The shining example of this game is its character development. We follow Emil and Marta in their development throughout the game. Of course, that’s what we’ve come to recognize as an integral part of the game itself. This is exemplified with Abyss, Vesperia, the original Symphonia, etc. This is what we’ve come to define the Tales series itself.
A favourite of Tales of Symphonia (and on) were the character skits, where you can optionally press a button during a prompt to get to a small skit where characters in different frames talk with each other for a short time, usually about the content. This heavily expands on the character development as well as fleshing out the storyline better than if you did not see them. It helps that often times a bit of humour is injected in there as well.
I love the battle system of the Tales series, and this delivers more of the same action-packed movements we’ve come to know in the series. Distinctively, it made some significant improvements upon the original, using the same battle engine as Abyss and Vesperia.
This actually is a double-edged sword. The fact that your own monsters are part of the backbone of your party makes monster capturing rather integral to your game can actually enhance your experience. While there are issues with it, it’s still a welcoming addition to the game, especially since you can finally fight with your very own monsters (you know, monsters that you always wondered why they’re so awesome). Reincarnation is done fairly well, and the monsters catch up to your levels fairly quickly after sitting out for a few levels.
Usually people want me to talk about graphics. So I will. It’s last-gen.
The issue with monster capture is that the system needs time to get the hang of, and also that usually you’ll just stick with the wolf you got in the beginning of the game, and perhaps a bear (the bear class is somewhere between broken and ridiculously broken. My bear guy, at the end of the playthrough, had about double Emil’s stats.). It’s not encouraging at all that you can easily fail capture sequences, where they run away, so you’ll have to fight more to get another attempt, and often many times in a row.
Tales of Symphonia Characters
What’s with the point of using them anyways? They’re completely useless in any mode harder than hard, precisely because of their level cap (they’re stuck at level 50 by the end of the game). You can’t change their equipment, and generally they’re just not as useful as a monster. Bad choice on their part there. It doesn’t help that the characters themselves seem more like tack on characters that are almost devoid of character development as well.
It’s been a problem since the original Symphonia game. They still haven’t fixed the incredibly bad AI in this game. Marta as a CPU is somewhere between “useless” and “better off dead,” while Emil as a CPU doesn’t attack nearly as quickly, carefully, or as TP efficient as you are. Good thing that he’s still at least OK compared to Marta. The monsters’ AI also tend to suffer as well. It doesn’t help that there is an incredible lack of tactical options compared to what you can have in the original Symphonia.

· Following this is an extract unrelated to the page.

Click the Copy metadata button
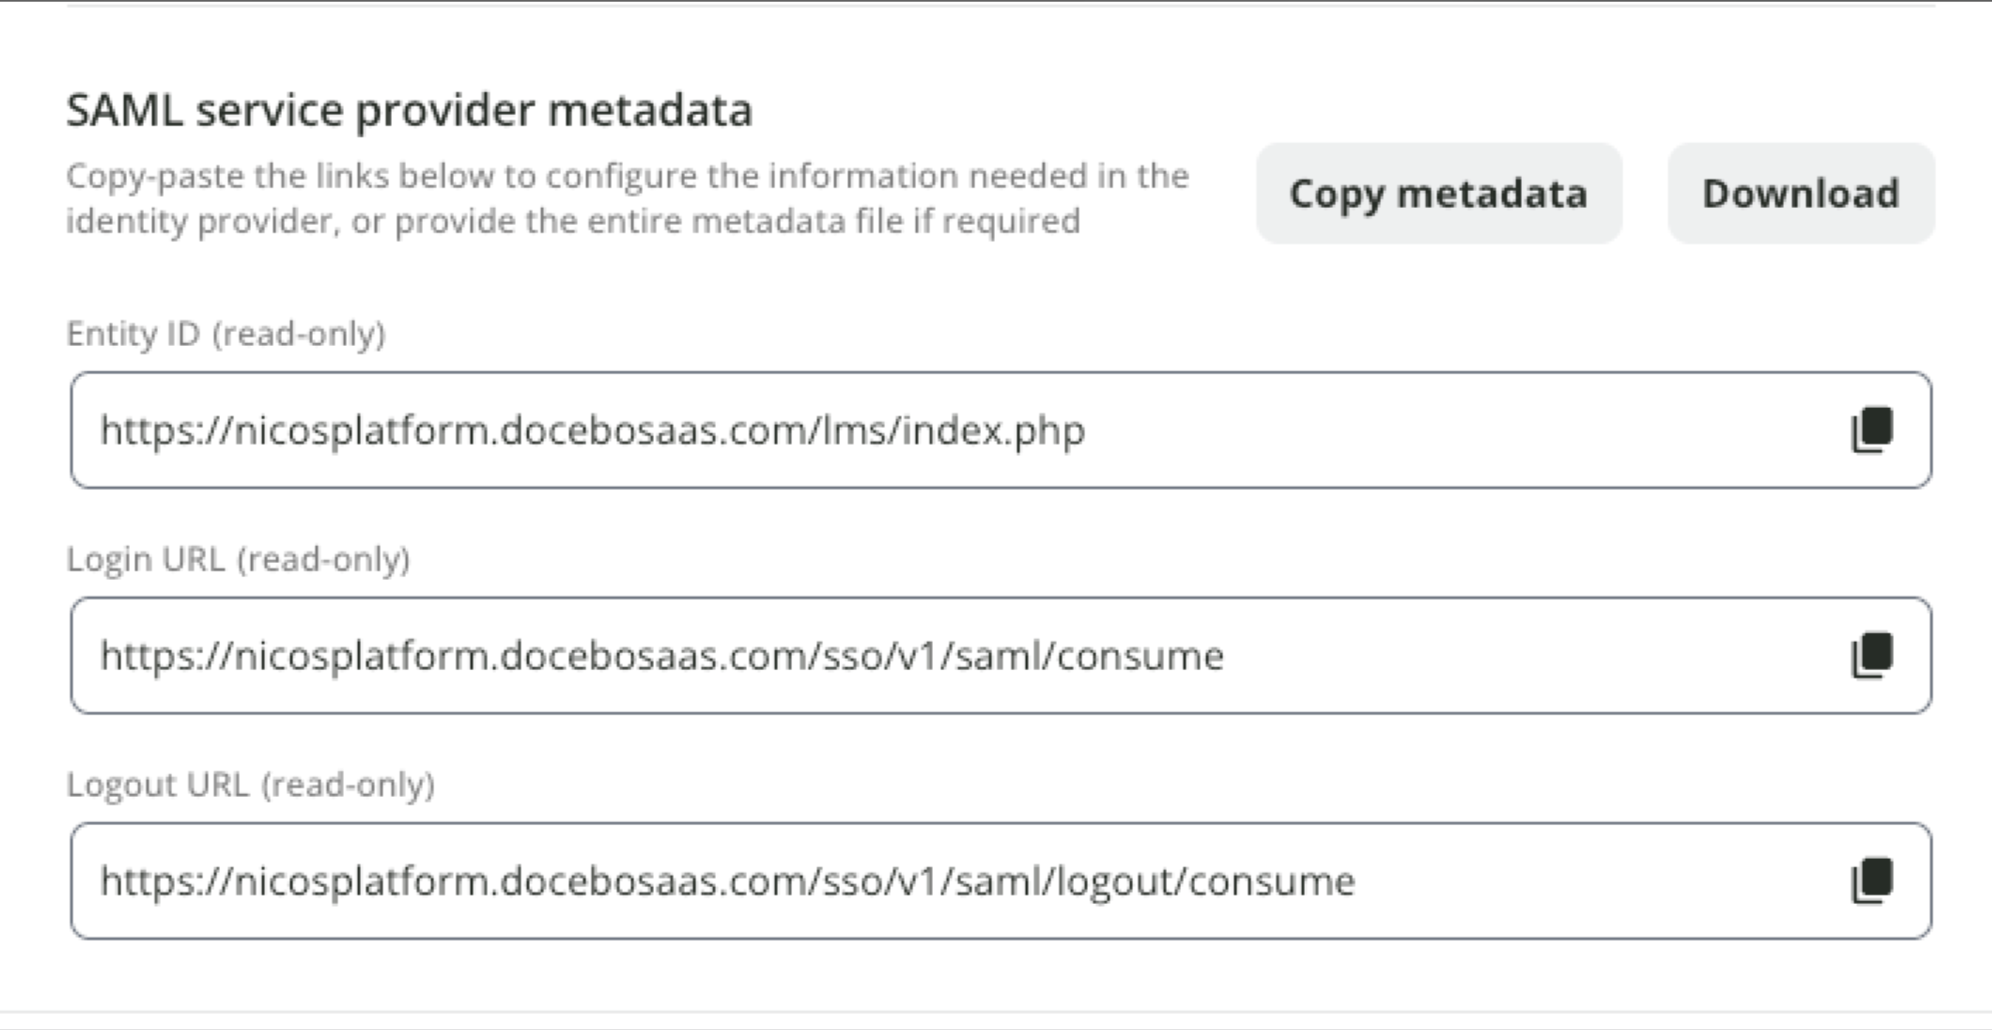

Seriously, nearly everything’s recycled. Every town and half of the dungeons were recycled, without change, from the original game. The amount of new material is staggeringly low for a sequel to one of the highest standard games in last generation.

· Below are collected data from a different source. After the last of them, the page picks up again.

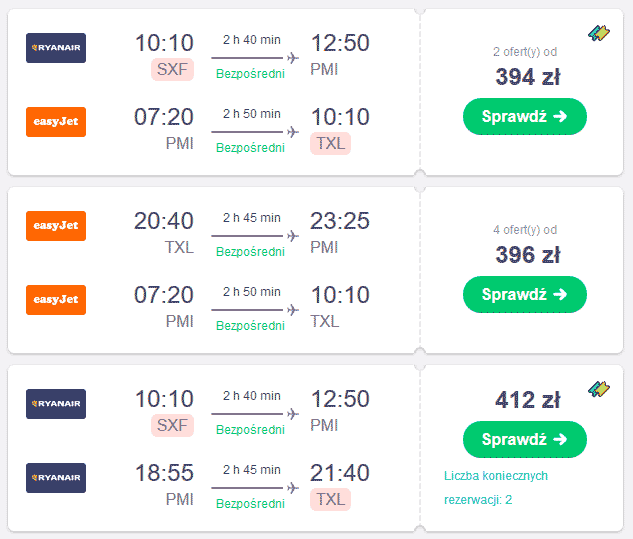
Task: Click the 2 ofert(y) od label
Action: [x=525, y=52]
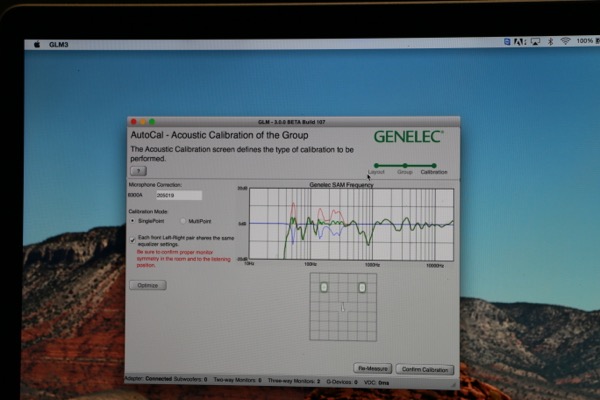The height and width of the screenshot is (400, 600).
Task: Click the Genelec logo
Action: [x=408, y=136]
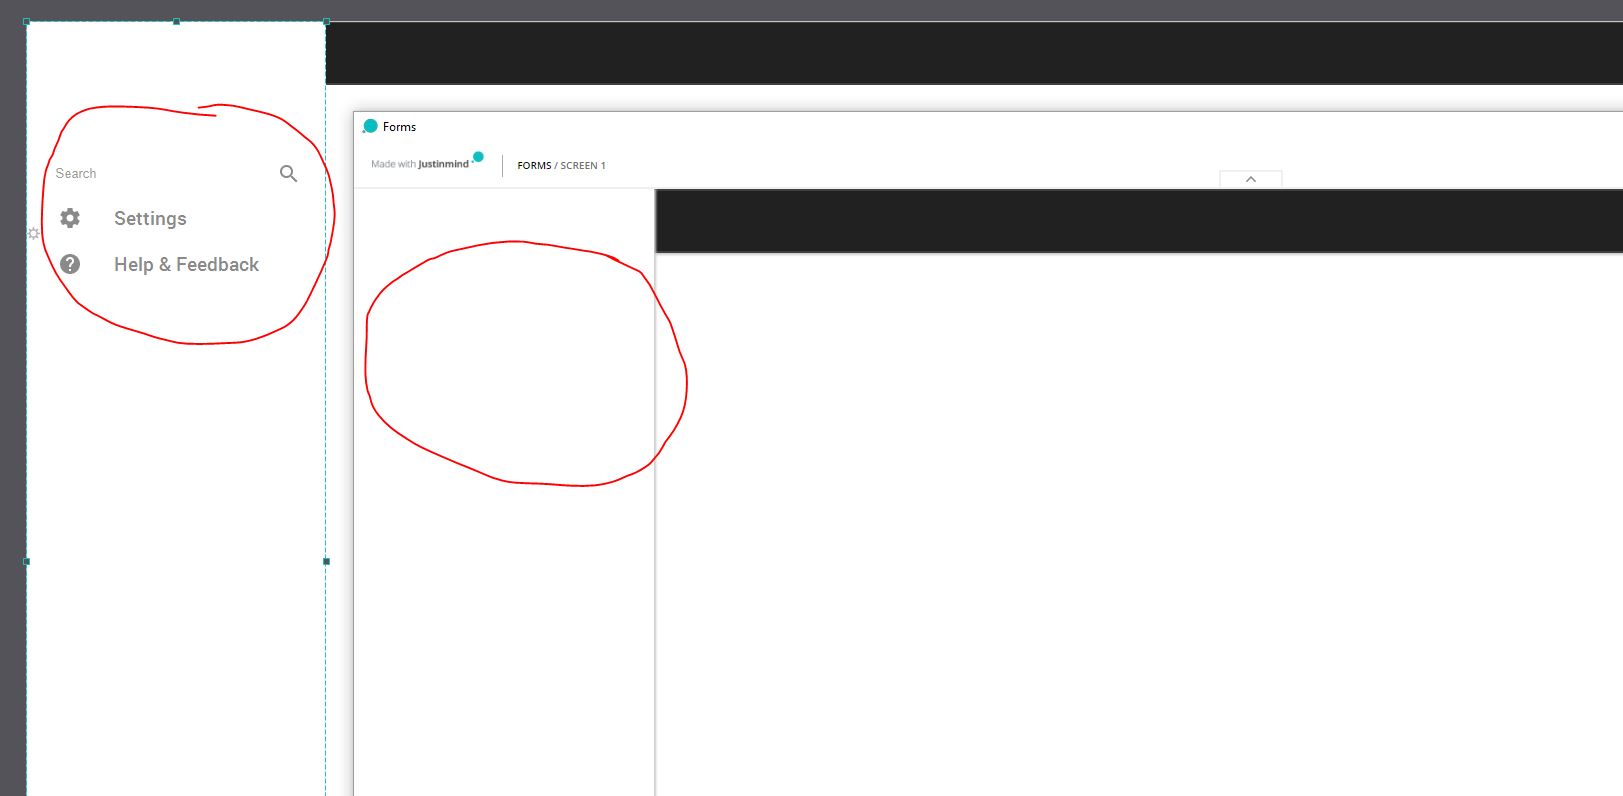The height and width of the screenshot is (796, 1623).
Task: Click the teal Forms window icon
Action: pos(370,126)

The starting point OF this game is fan service. I can’t say that this is a good starting point for any game. Then again, Dissidia, Super Smash Brawl, etc. all start with fan service in mind.

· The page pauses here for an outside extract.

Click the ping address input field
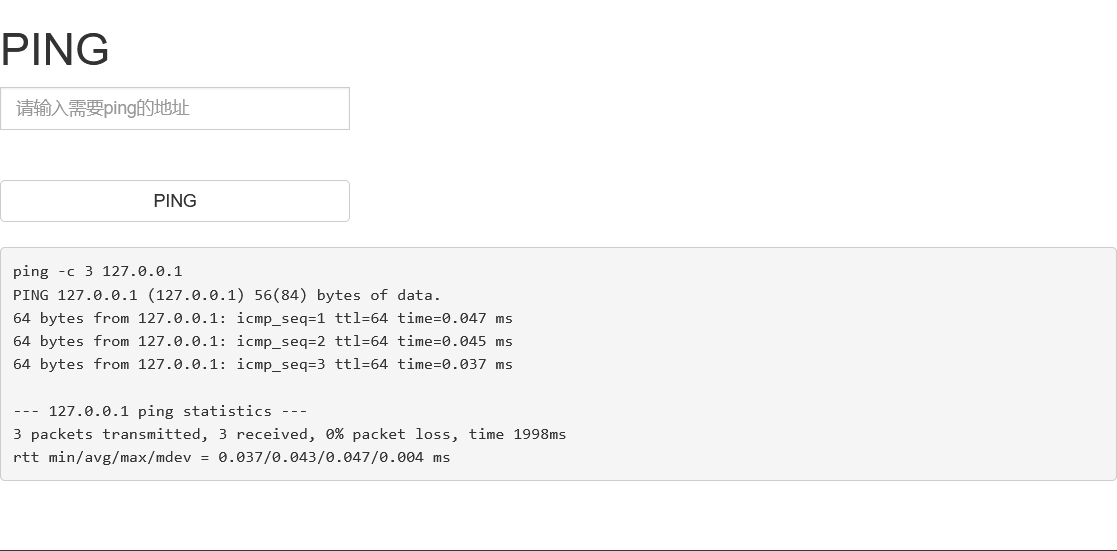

Verdict: If you like story and character development. Get it, but be aware that you’ll have to go through some fights playing as a girl in order for you to have something effective. If you want an epic, Final Fantasy-like RPG game, look elsewhere. If you’re looking for another Tales game, it’s well within your expectations. Just be sure that you haven’t played the first one in recent while, the similarities in the environments is rather frightening.
Tales of Symphonia: Dawn of the New World is currently out now for the Nintendo Wii, and is selling for something like $39.99.